WASHINGTON - Kongres Amerika Serikat (AS) setuju untuk menunda pengiriman pesawat jet tempur F-35
yang dibeli Turki. Kongres mengabaikan peringatan Pentagon soal
konsekuensi yang akan dialami oleh program jet tempur itu jika
pengirimannya dihambat.
Mengutip laporan Bloomberg, 23 Juli 2018, para pembantu Kongres atau The House of Representative (HOR) dan Senat mencapai kata sepakat untuk menahan sementara jet tempur generasi kelima yang menjadi hak Ankara.
Senator Jeanne Shaheen dari Demokrat dan Senator Thom Tillis dari Republik menyambut baik masuknya amandemen yang mereka susun dalam Undang-Undang Otorisasi Pertahanan Nasional atau National Defense Authorization Act (NDAA) tahunan. Amandemen UU itu mengamanatkan penundaan pengiriman jet tempur F-35 sampai Pentagon menyerahkan penilaian dalam waktu 90 hari.
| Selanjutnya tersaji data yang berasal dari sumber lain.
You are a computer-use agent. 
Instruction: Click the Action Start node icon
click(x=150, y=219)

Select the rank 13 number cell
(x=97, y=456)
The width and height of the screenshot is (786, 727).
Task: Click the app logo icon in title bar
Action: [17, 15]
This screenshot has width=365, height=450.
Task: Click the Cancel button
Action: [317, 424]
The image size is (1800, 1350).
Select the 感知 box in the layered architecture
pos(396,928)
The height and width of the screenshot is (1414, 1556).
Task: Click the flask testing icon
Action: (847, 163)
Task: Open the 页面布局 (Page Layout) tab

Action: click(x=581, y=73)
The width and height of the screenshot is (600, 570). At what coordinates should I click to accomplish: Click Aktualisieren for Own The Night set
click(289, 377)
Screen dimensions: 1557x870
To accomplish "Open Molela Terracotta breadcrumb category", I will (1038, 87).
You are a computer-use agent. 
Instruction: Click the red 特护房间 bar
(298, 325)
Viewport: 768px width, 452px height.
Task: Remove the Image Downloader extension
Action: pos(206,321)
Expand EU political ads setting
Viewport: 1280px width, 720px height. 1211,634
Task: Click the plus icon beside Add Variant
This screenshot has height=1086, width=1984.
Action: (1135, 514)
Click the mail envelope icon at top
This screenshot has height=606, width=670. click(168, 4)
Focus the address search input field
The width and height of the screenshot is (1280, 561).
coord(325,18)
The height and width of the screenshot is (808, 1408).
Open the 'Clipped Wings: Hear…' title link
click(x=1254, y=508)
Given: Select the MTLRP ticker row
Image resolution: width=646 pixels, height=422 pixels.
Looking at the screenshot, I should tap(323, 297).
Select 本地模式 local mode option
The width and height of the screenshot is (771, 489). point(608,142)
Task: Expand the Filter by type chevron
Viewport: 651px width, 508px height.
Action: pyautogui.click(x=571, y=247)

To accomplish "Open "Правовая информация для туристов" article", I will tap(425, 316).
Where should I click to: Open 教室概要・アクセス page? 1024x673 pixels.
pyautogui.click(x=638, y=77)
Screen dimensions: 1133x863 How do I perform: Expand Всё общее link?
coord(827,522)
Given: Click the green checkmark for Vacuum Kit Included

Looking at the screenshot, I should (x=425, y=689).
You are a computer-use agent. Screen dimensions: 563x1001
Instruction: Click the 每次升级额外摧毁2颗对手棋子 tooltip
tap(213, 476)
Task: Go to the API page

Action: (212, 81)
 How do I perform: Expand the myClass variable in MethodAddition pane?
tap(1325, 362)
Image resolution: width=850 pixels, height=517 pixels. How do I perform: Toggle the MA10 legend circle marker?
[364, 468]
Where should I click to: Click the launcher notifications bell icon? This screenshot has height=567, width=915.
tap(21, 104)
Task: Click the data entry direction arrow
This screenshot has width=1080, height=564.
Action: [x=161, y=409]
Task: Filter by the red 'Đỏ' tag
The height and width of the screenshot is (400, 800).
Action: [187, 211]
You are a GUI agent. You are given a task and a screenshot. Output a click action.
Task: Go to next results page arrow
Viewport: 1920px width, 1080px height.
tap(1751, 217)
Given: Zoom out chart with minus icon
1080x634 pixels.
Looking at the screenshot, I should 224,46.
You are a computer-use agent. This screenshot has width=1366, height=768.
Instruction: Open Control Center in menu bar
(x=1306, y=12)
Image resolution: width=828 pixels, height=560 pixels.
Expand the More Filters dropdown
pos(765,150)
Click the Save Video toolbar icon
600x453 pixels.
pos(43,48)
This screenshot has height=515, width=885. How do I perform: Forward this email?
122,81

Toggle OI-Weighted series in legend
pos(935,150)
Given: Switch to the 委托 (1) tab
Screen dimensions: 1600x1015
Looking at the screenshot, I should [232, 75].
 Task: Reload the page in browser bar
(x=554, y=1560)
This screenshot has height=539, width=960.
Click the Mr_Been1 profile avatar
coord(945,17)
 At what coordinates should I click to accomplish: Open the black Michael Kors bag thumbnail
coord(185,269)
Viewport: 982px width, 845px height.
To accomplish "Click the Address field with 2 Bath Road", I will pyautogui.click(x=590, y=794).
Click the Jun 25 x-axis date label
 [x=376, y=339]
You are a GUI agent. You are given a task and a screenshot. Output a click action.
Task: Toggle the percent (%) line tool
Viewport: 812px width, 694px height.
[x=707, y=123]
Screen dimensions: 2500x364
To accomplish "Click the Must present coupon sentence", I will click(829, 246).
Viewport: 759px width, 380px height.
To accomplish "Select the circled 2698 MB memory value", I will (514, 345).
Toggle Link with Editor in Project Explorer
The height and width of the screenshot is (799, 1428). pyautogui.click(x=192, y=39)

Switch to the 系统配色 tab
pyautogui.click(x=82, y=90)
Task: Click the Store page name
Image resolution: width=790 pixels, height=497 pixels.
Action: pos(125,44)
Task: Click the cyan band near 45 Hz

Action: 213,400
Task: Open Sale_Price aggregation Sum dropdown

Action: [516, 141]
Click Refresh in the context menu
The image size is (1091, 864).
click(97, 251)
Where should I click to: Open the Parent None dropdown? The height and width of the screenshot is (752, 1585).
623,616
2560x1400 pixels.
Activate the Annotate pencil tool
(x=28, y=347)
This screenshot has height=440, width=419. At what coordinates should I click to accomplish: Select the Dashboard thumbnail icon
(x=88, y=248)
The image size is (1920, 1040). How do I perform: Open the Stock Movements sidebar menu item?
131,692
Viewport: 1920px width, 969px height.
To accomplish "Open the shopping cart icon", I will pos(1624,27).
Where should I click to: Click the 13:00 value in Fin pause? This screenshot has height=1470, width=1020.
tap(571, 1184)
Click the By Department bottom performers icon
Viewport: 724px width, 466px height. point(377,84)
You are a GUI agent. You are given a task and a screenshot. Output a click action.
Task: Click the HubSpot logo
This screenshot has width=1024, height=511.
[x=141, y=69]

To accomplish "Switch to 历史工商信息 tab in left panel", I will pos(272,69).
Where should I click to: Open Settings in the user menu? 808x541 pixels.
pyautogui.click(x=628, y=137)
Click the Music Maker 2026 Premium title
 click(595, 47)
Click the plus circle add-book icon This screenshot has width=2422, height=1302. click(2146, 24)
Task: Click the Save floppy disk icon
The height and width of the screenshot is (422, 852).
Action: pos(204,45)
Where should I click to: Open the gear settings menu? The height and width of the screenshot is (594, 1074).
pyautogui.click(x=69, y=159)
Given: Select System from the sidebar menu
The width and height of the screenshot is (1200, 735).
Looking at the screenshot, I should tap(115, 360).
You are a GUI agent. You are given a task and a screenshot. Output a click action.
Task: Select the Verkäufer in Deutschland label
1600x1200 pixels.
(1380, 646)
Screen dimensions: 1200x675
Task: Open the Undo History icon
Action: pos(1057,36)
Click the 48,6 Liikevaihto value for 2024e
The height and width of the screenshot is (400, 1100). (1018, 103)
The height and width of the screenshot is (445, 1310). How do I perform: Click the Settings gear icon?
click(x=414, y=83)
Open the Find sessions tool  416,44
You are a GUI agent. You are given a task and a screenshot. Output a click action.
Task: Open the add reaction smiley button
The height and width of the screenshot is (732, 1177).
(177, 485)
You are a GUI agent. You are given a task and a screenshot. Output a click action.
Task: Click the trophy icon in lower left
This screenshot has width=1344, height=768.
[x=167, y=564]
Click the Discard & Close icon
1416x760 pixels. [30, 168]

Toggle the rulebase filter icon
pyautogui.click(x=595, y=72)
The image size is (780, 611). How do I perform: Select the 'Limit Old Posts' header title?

Penilaian Pentagon yang harus dilaporkan ke Kongres itu mencakup aturan perundangan tentang hubungan AS-Turki, dampak dari rencana akuisisi sistem rudal pertahanan S-400 Rusia, dan konsekuensi bagi pangkalan industri AS jika Turki disingkirkan dari program internasional untuk F-35.
Langkah itu, yang mencerminkan ketegangan dalam hubungan AS-Turki, adalah bagian dari rancangan undang-undang (RUU) kebijakan pertahanan untuk tahun fiskal 2019 yang dibuat oleh para senator dan menunggu persetujuan akhir di Kongres dan Senat.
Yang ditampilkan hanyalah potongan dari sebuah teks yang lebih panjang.